Bad Journalism – The Age (12 Jan 2012)

Two articles in today’s Age (online) were so jaw-droppingly bad I thought I’d draw everyone’s attention to them.  The first is an article sourced from AFP, and appears to have been just been pasted in without any consideration of the AWFUL language included.

The article is titled, “Outrage as naked women dance for tourists in ‘human zoo‘”, seems just from the title, to be an article on tourism exploiting women – and then you read further in, not too much further in, just the first paragraph:

Rights campaigners and politicians have condemned a video showing women from a protected and primitive tribe dancing for tourists in exchange for food on India’s far-flung Andaman Islands.

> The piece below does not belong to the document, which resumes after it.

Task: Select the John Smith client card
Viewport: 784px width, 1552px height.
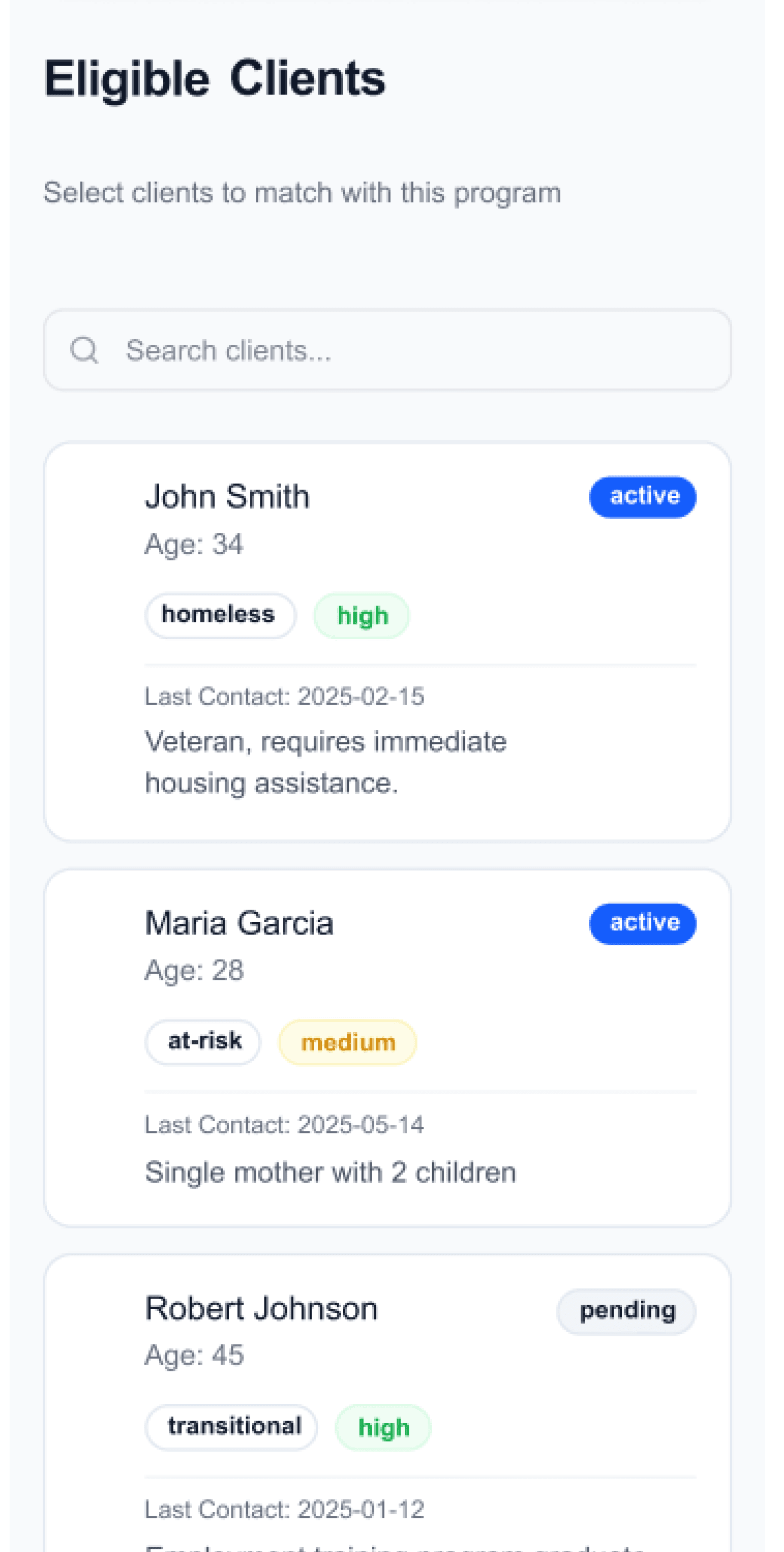Action: (x=387, y=642)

Primitive?  Primitive?  According to who?  Is there any way that sentence could be any more racist?  The women are part of the  Jarawa people, an group of people indigenous to the Andaman Islands.  How hard is that to say versus “primitive”?

The second article is titled, “Court in same sex tennis furore” is in relation to Margaret Court and her issues with an equal marriage protest/action at the Australian Open.  Hoyden About Town blogged very nicely about the issue here.

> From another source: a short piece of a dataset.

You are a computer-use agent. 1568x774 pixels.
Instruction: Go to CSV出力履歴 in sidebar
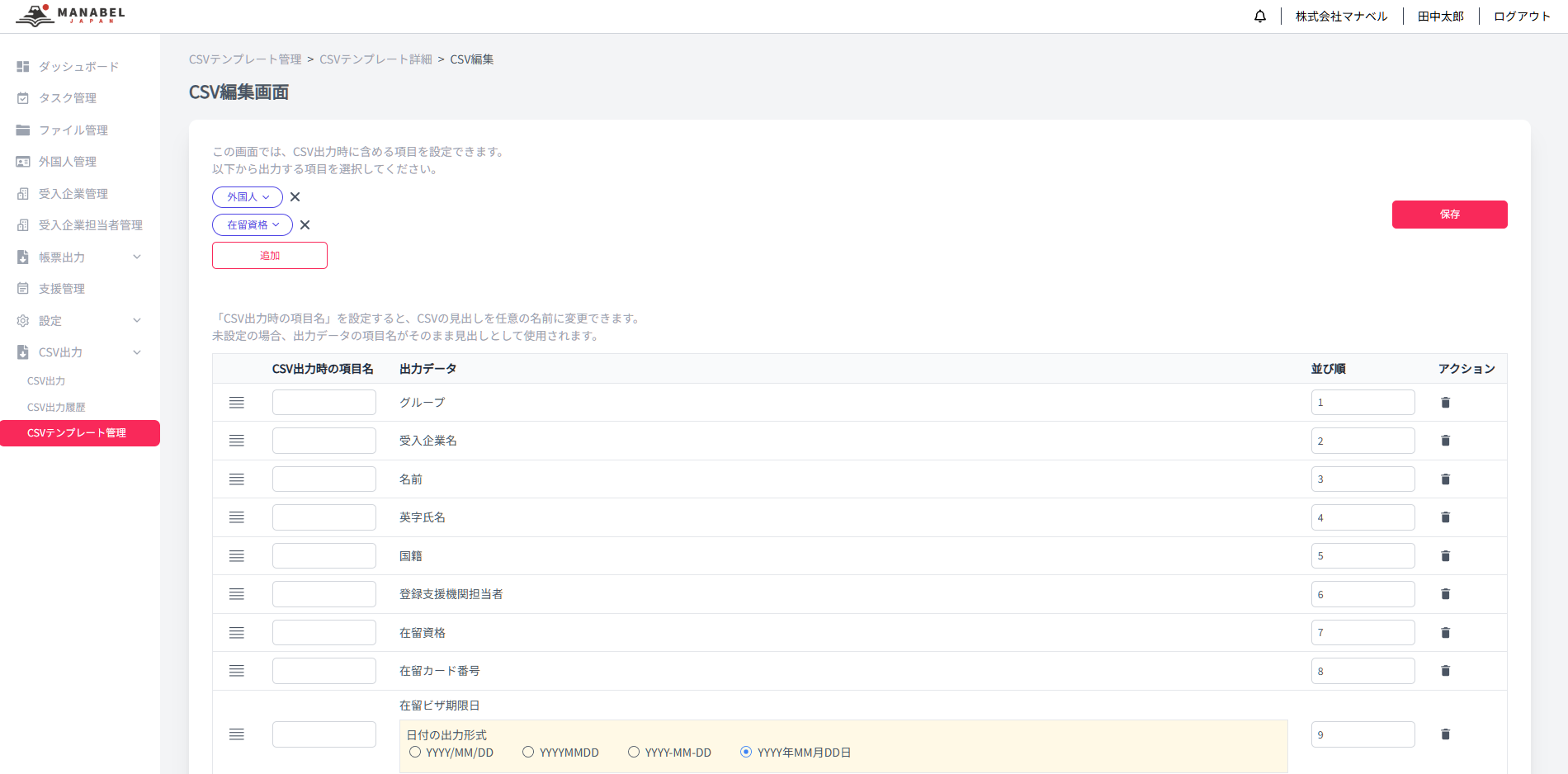click(x=56, y=408)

Part way through the article…

Court, a 24-times grand slam singles champion and a pastor at the Victory Life Centre church in Perth, has long opposed same-sex marriage but sparked a fierce backlash from retired women’s champions Martina Navratilova and Billie Jean King, both homosexuals, when she reiterated her views in a Western Australian newspaper recently.

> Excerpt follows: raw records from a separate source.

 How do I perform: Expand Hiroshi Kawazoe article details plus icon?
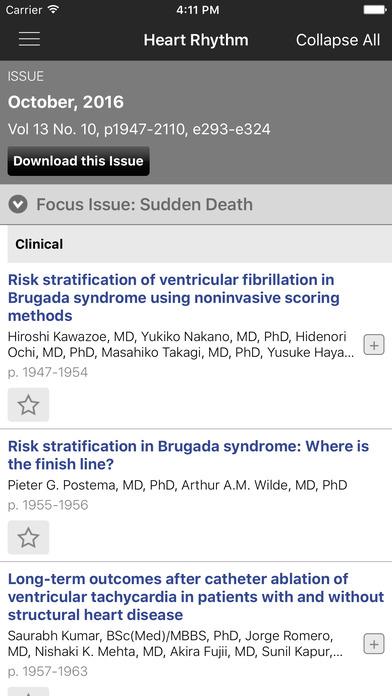click(x=374, y=345)
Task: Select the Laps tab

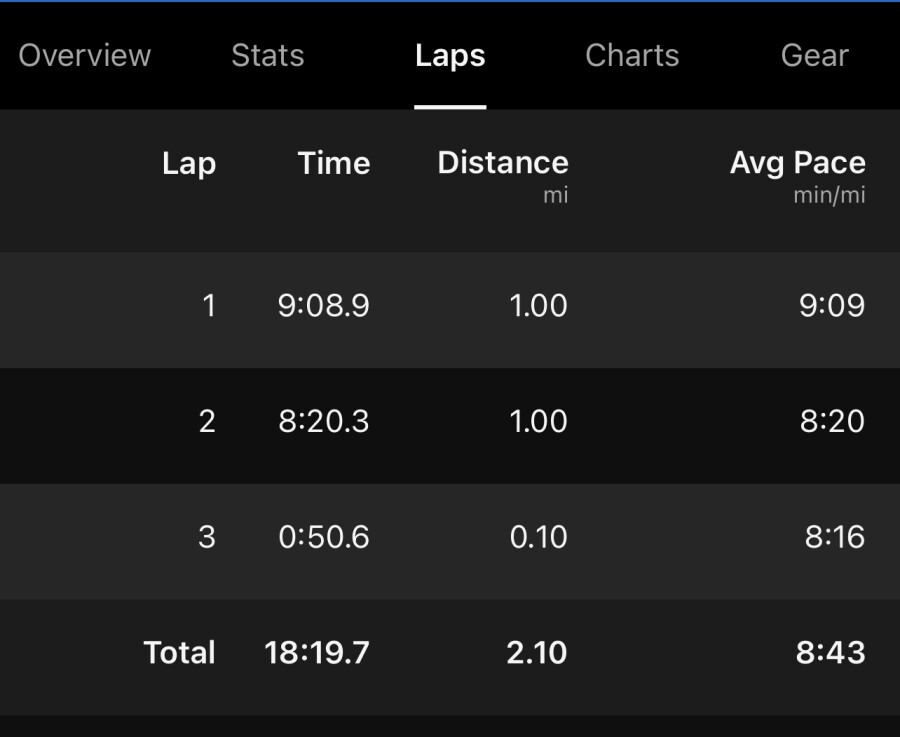Action: coord(450,56)
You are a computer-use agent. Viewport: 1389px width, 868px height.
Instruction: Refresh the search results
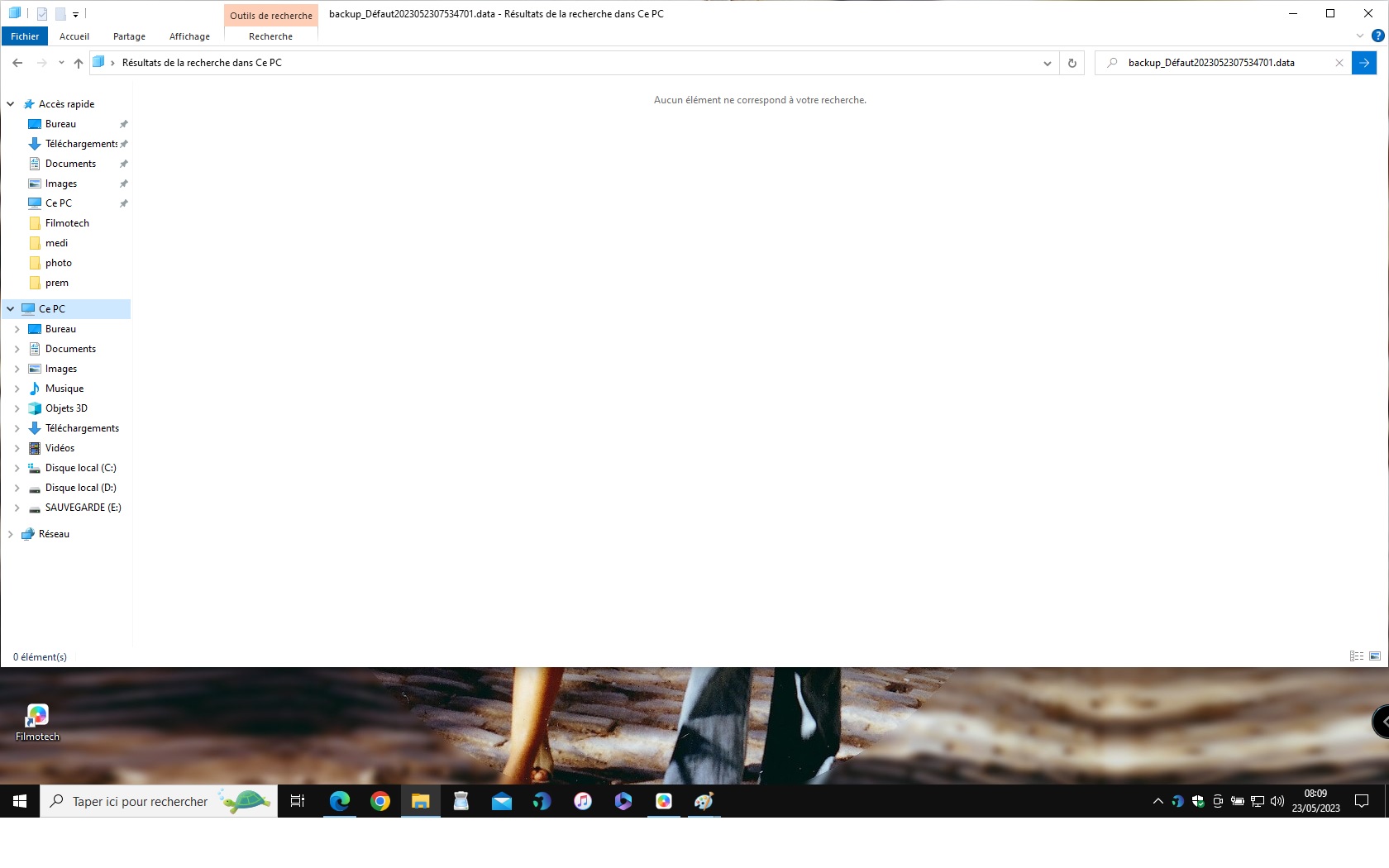pyautogui.click(x=1072, y=63)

“both homosexuals”?????  I don’t know how Martina Navratilove and Billie Jean King actually identify, but the correct terms most commonly used to describe women in same sex relationships, are lesbian or bisexual.  The term homosexual has a negative history from being classed as a mental disorder.  Steve Williams has a great blog on the issue here.

To my mind, the word “homosexual” has a very clinical cadence to it, and the emotions it seems to invoke appear to stem from the not too distant past when homosexuality was still thought of as an affliction and a mental disorder. There’s also an inherently androcentric core to the word “homosexual.” Of course, it can be used to refer to both gay and lesbian people, but I’d wager that the word “homosexual” is mostly used in reference to gay men, especially when utilized by social and religious conservatives. Moreover, it probably carries notions of sex and, by extension, anal sex or sodomy, which is usually one of the central pillars of disgust threaded throughout most prejudiced material.